- Born: 1965 (age 60–61) Whona village
- Education: University of Lagos Maritime Institute University
- Occupation: International maritime lawyer
- Known for: First Northern Female Navy General

= Jamila Abubakar Sadiq Malafa =

Nigerian international maritime lawyer

Jamila Abubakar Sadiq Malafa (born 1965) is an international maritime lawyer and the first female Commodore in the history of the Nigerian Navy. She joined the Nigerian Navy in 1988 and was commissioned as a midshipman in 1990. In December 2017 she became the first Northern woman in the history of Nigerian Navy to reach the rank of Commodore.

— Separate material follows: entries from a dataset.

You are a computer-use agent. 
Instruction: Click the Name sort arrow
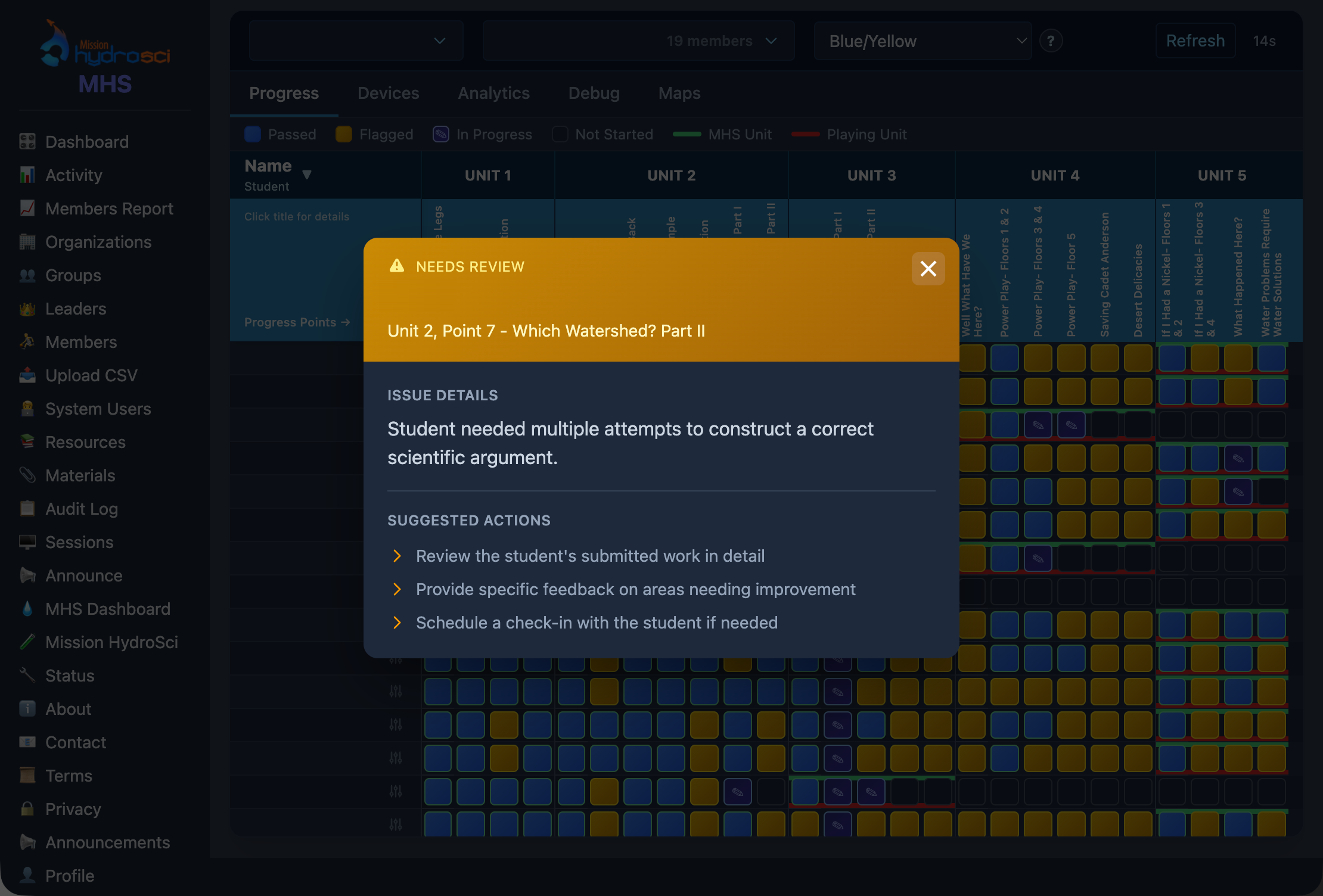point(307,175)
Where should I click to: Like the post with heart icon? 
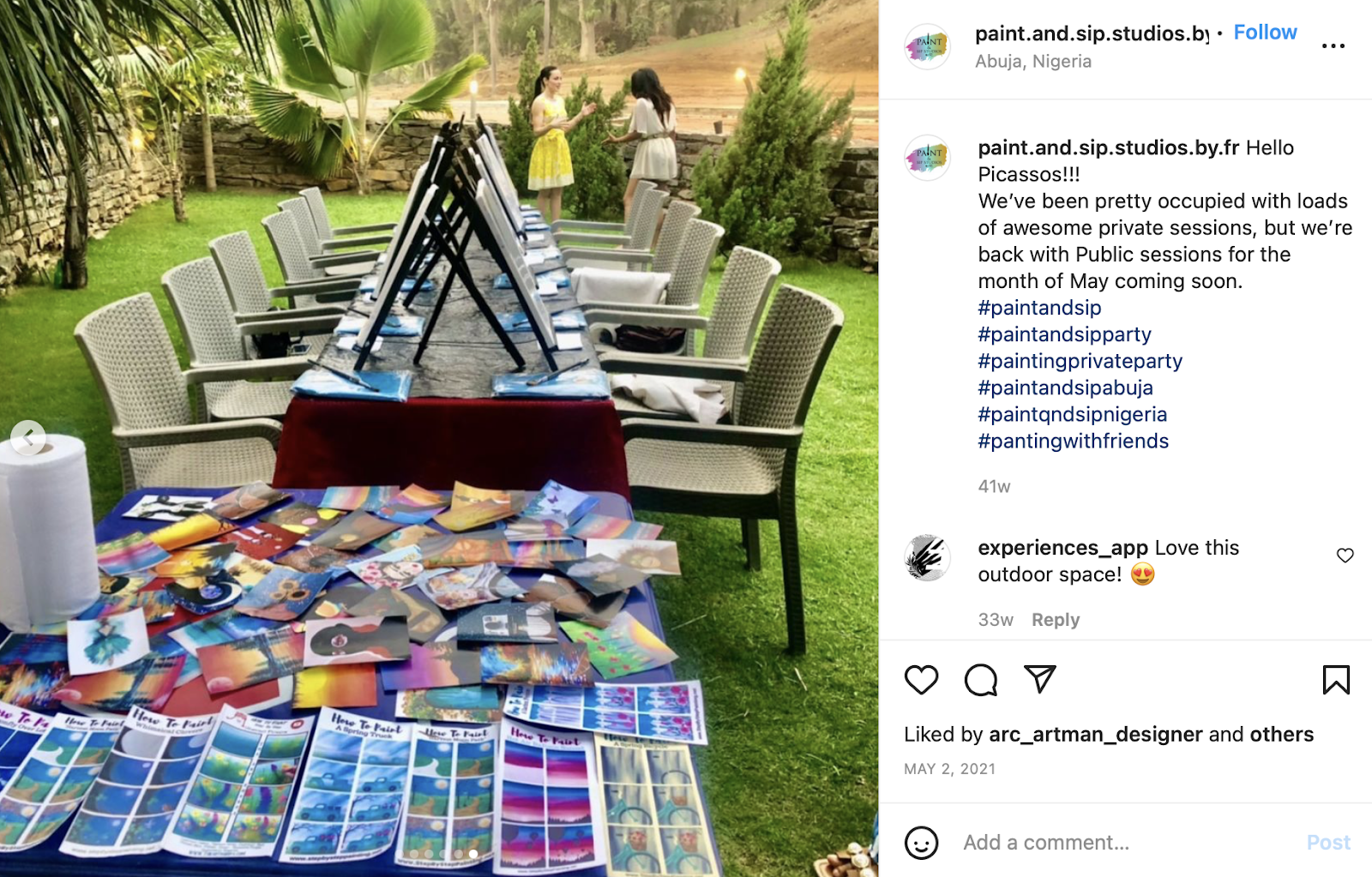pyautogui.click(x=921, y=680)
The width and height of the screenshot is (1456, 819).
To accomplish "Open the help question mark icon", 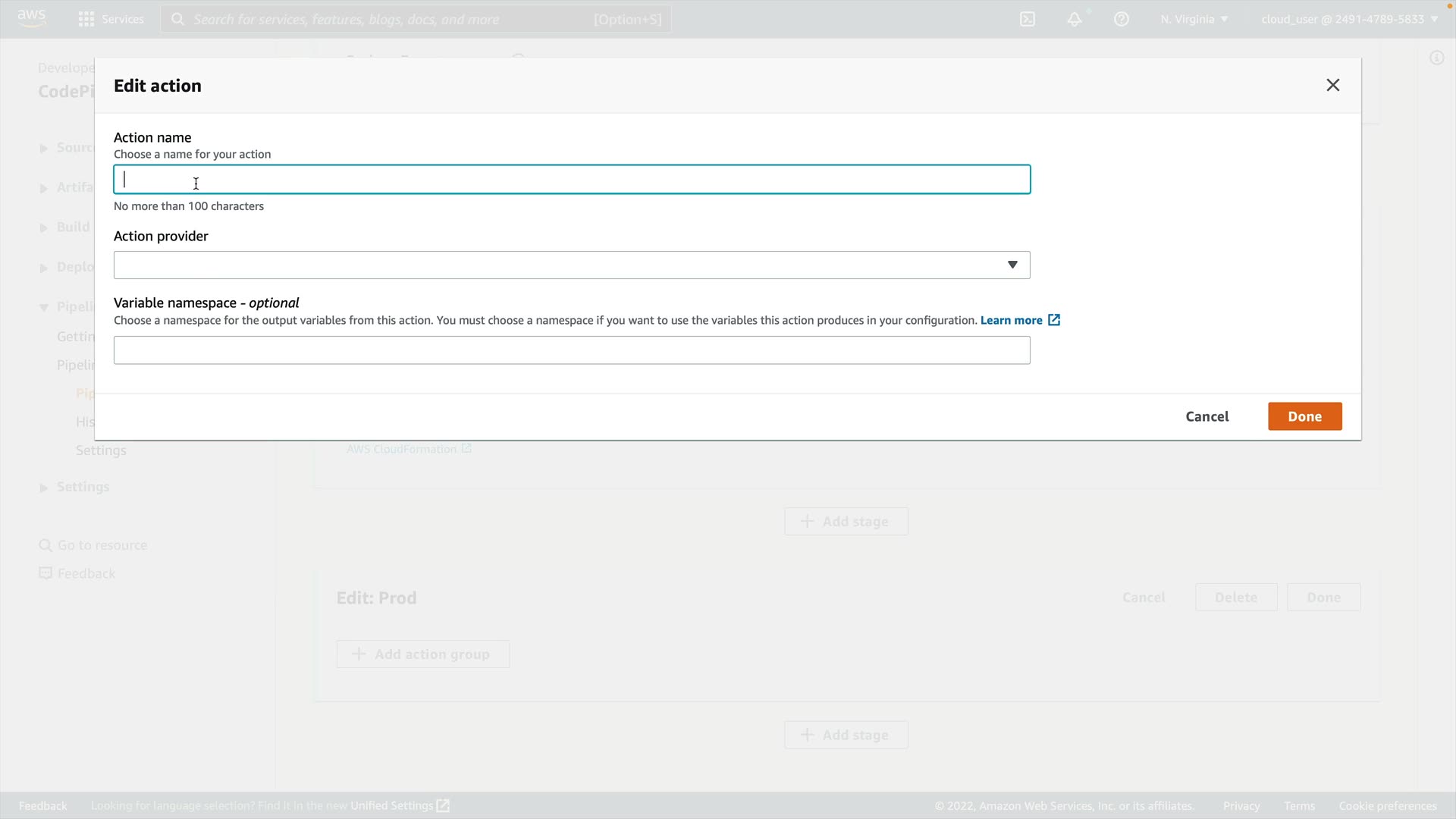I will [x=1122, y=19].
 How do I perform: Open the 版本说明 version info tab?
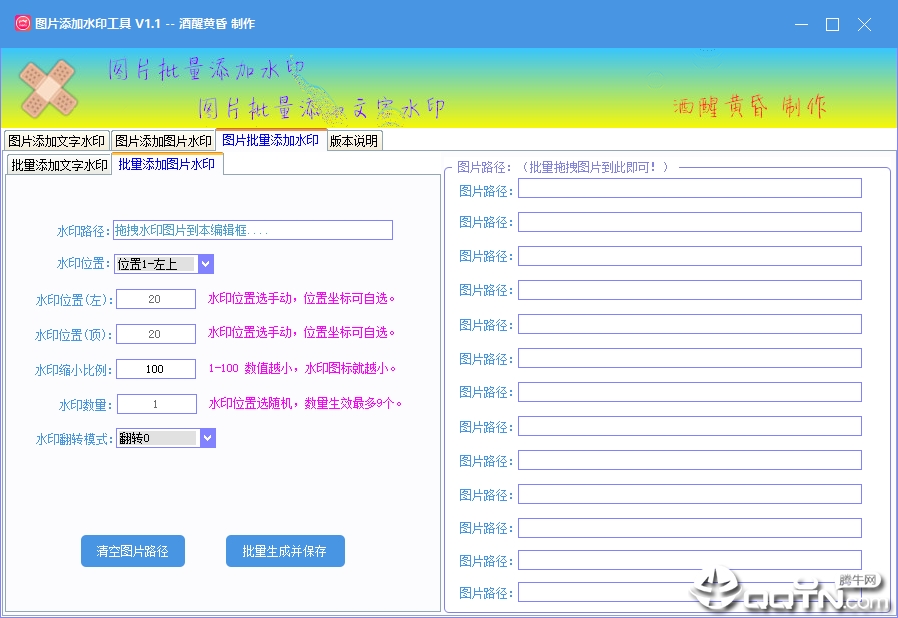354,140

==Early life and education==

Malafa was born in Whona village in Gombi local government area of Adamawa State, northeast Nigeria. She attended St. Theresa School, Luggere, in Adamawa, for her primary education, going on to Government Secondary School Hong, for her secondary education. She then went to the School of Nursing in Yola, where she obtained a national certificate in nursing and midwifery. She applied to further her studies at the University of Maiduguri Teaching Hospital; while awaiting admission there a friend brought to her notice the Nigerian Navy recruitment exercise, for which she applied and was recruited, becoming the only woman recruit from the northern part of Nigeria. After joining the Navy, she went to the School of Nursing, where she earned her midwifery certificate. In 1995, she applied for a law degree at the University of Lagos but was turned down because she had no JAMB examination qualification. So she enrolled herself in a school, sat for JAMB, achieved the required result and was given admission to read law. She obtained her master's degree in constitution and criminal law from the same university in 2004. In 2009, she obtained her second master's degree, in international maritime law, from the Institute University in Malta 2009. As of 2017, she was working toward a Ph.D. degree.

==Career==
Malafa's journey into the navy started while she awaited admission into the nursing profession, and through her educational achievements, she became the first lawyer of any gender from her village. She earned two master's degrees in Constitution and Criminal law and International Maritime Law from the University of Lagos in 2004 and Maritime institute university in Malta in 2009 respectively. When she returned from Malta to Nigeria, she was among those selected to tour some of the country's northern states, including Sokoto, Kebbi, Katsina, Zamfara and other core northern areas, to encourage young women to join the profession. She additionally solicited the help of the Sultan and the office of the state's Commissioner of Information for their support, but the initiative did not yield fruit. As the Director of the Nigerian Navy Legal, Malafa holds the position of Deputy Director of Civil-Military Relations (Law Support), making her the person in charge of the law department of the Nigeria Navy at the headquarters.

Malafa was decorated in December 2017 with the rank of Commodore, equivalent to a Brigadier General in the Army. The decoration ceremony was witnessed by Vice President Yemi Osinbajo and Chief of Policy and Plans, Rear Admiral Henry Babalola, who represented the Chief of Naval Staff Vice Admiral Ibok-Ette Ibas.

In 2018, in commemoration of International Women's Day, the Nigerian Navy in partnership with the Royal Canadian Navy at the Nigerian Naval Dockyard in Victoria Island organized a programme for young women who were beneficiaries of Action Health Incorporated's tagged "Marginalized Girls Initiative". The girls were given an opportunity to interact with Canadian and Nigerian women in uniform, with the goal of inspiring them to consider opportunities in such male-dominated fields, an event in line with Canada's feminist policy that seeks to promote gender equality and empower women and girls. Malafa was among those who shared her personal stories and struggles about how they joined the Nigerian Navy and how they achieved their levels of success despite the obstacles they faced.